In my last entry recently, I wrote about how I’d finally opened up my first book on some of the subjects related to my demons.
Since then, I’ve finished the first book and am more than halfway through the second. And again, not much has surprised me so far. There are times when I feel like no actual changes would really ever be implemented, and times when I see a few nuggets of usefulness that might fit my very difficult situation.
I also continue to be disappointed with the lack of ability that human beings have to fix themselves. Not only do both books advocate dealing with vices with avoidance and diversion in plenty of circumstances, but the chances of succeeding really increase if you lean on someone else to get you through it.
I guess there are worse things than that. But it still portrays a sense of weakness. And it seems like you’d need to count much more on yourself, because the crutch of other people may not be there whenever you need it (and that could easily lead to too many relapses).
Plus, the whole concept is a much tougher task for people who don’t keep others very close in their lives (like me). And yep, I know that’s what sponsors are for in the Anonymous meetings. But I’ve tried those out in the past, and it’s not the atmosphere that I want for any self-improvement attempts. The people there are mostly still struggling so badly to get by, because the programs focus on damage control a lot more than conquering your demons.
And if I’m going to do this, I need to focus on the latter instead. Just barely getting by without disasters is not good enough. For me or anyone.
The most useful concept I’ve been reminded of is how important breathing, relaxing, and short time periods of meditation are to strengthening your body and mind’s resolve. If I really follow through on this, that change will be at the top of the list to branch off of. But there’s a huge snag lingering in all of this:
Do I really WANT to improve myself enough?
That may sound bizarre on the surface. Until you realize that I may never really want to find happiness.
I mentioned months ago that I’d soon be hitting a crossroads that led to two possible ends: rebirth, or permanent despair. And here’s the thing….I still enjoy the thought of a slow decline that takes me sinking further and further. Withering away in a hotel room day after day, as I live a lifestyle that minimizes effort, necessities, and (most importantly) responsibilities.

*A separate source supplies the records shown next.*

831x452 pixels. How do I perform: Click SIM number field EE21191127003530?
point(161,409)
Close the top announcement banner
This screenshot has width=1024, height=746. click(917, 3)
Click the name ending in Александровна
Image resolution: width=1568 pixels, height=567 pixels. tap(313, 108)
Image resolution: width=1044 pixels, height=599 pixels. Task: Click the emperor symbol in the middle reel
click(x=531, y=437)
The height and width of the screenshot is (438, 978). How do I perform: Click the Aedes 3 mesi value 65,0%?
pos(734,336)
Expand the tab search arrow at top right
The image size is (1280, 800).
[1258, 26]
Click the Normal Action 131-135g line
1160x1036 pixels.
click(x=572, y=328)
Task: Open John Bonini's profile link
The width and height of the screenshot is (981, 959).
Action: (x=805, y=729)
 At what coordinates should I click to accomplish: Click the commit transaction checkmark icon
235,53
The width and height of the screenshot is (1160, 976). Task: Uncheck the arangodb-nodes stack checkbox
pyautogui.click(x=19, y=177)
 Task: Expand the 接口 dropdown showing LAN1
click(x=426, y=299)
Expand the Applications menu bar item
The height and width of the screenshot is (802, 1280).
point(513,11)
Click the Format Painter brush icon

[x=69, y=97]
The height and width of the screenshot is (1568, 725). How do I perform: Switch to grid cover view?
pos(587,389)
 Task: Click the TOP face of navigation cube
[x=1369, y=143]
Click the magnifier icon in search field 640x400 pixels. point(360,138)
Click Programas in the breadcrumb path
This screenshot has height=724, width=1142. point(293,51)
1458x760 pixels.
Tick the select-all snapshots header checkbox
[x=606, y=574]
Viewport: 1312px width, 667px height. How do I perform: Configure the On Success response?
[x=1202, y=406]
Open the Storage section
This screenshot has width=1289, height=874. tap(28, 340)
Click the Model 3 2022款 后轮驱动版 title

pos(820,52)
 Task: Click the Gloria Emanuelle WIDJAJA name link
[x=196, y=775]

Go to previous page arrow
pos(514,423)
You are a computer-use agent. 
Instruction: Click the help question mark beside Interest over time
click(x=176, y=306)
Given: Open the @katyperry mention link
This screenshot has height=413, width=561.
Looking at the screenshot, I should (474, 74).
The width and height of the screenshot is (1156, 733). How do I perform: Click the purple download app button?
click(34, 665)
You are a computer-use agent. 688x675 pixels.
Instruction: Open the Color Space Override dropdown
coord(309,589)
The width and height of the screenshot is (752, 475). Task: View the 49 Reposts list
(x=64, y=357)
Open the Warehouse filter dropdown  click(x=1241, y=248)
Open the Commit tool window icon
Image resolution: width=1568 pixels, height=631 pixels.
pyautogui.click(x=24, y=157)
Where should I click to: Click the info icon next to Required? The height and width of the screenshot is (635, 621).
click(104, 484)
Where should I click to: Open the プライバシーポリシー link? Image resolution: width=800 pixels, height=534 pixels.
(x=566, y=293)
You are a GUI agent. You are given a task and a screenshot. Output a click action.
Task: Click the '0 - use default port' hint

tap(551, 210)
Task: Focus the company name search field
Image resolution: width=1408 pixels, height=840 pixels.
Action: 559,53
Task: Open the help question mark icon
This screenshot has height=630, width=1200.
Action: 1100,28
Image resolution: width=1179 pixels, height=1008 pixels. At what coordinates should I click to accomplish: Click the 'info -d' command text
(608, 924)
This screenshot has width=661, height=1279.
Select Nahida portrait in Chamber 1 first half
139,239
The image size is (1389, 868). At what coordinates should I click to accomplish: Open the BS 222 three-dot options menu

Think “Leaving Las Vegas”. Well, without the alcohol and new hooker love.
Don’t know exactly how that would end, but it sure wouldn’t be a good one. But even as strange as it sounds: I don’t just find this type of lowest life descent appealing; I actually GLORIFY it in my mind.
So I guess you could sum up the latest this way: both the rebirth and sinking despair paths in front of me are luring me even more than before. Makes it seem like one or the other may win out faster than expected.
Unless those opposing forces tear me apart down the middle first.